- ASSIGNMENT
When you reach the line containing "You are a computer-use" in the records below, start copying exactly, and stop once you have copied the line containing "Given: Click the Access".

Excerpts from a dataset:

§

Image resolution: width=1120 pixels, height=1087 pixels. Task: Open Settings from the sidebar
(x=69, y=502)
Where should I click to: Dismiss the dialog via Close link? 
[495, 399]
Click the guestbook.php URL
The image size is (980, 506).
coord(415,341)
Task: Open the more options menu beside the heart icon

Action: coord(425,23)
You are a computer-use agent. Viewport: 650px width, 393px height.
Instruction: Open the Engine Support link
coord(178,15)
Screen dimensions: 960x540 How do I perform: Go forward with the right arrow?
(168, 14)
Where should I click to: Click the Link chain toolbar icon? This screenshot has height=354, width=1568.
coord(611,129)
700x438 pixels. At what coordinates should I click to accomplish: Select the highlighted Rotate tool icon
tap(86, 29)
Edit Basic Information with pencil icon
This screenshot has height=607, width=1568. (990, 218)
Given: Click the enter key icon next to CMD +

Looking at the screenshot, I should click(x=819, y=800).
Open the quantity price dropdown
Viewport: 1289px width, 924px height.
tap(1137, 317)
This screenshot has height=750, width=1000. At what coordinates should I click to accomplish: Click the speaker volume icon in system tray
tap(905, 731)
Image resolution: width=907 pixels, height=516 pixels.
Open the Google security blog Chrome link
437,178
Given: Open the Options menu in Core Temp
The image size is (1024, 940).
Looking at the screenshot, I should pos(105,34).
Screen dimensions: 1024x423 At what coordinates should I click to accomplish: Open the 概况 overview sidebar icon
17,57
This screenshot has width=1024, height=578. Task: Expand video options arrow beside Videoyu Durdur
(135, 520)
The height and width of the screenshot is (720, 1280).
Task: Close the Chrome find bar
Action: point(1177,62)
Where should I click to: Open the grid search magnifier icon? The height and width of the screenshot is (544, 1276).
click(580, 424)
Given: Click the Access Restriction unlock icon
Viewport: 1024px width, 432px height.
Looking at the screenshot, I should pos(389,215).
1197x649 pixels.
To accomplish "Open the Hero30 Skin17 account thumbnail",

§

- PROBLEM SOLUTION
You are a computer-use agent. Viewport: 650px width, 393px height.
Instruction: Open the Engine Support link
coord(178,15)
Screen dimensions: 960x540 How do I perform: Go forward with the right arrow?
(168, 14)
Where should I click to: Click the Link chain toolbar icon? This screenshot has height=354, width=1568.
coord(611,129)
700x438 pixels. At what coordinates should I click to accomplish: Select the highlighted Rotate tool icon
tap(86, 29)
Edit Basic Information with pencil icon
This screenshot has height=607, width=1568. (990, 218)
Given: Click the enter key icon next to CMD +

Looking at the screenshot, I should click(x=819, y=800).
Open the quantity price dropdown
Viewport: 1289px width, 924px height.
tap(1137, 317)
This screenshot has height=750, width=1000. At what coordinates should I click to accomplish: Click the speaker volume icon in system tray
tap(905, 731)
Image resolution: width=907 pixels, height=516 pixels.
Open the Google security blog Chrome link
437,178
Given: Open the Options menu in Core Temp
The image size is (1024, 940).
Looking at the screenshot, I should pos(105,34).
Screen dimensions: 1024x423 At what coordinates should I click to accomplish: Open the 概况 overview sidebar icon
17,57
This screenshot has width=1024, height=578. Task: Expand video options arrow beside Videoyu Durdur
(135, 520)
The height and width of the screenshot is (720, 1280).
Task: Close the Chrome find bar
Action: point(1177,62)
Where should I click to: Open the grid search magnifier icon? The height and width of the screenshot is (544, 1276).
click(580, 424)
Given: Click the Access Restriction unlock icon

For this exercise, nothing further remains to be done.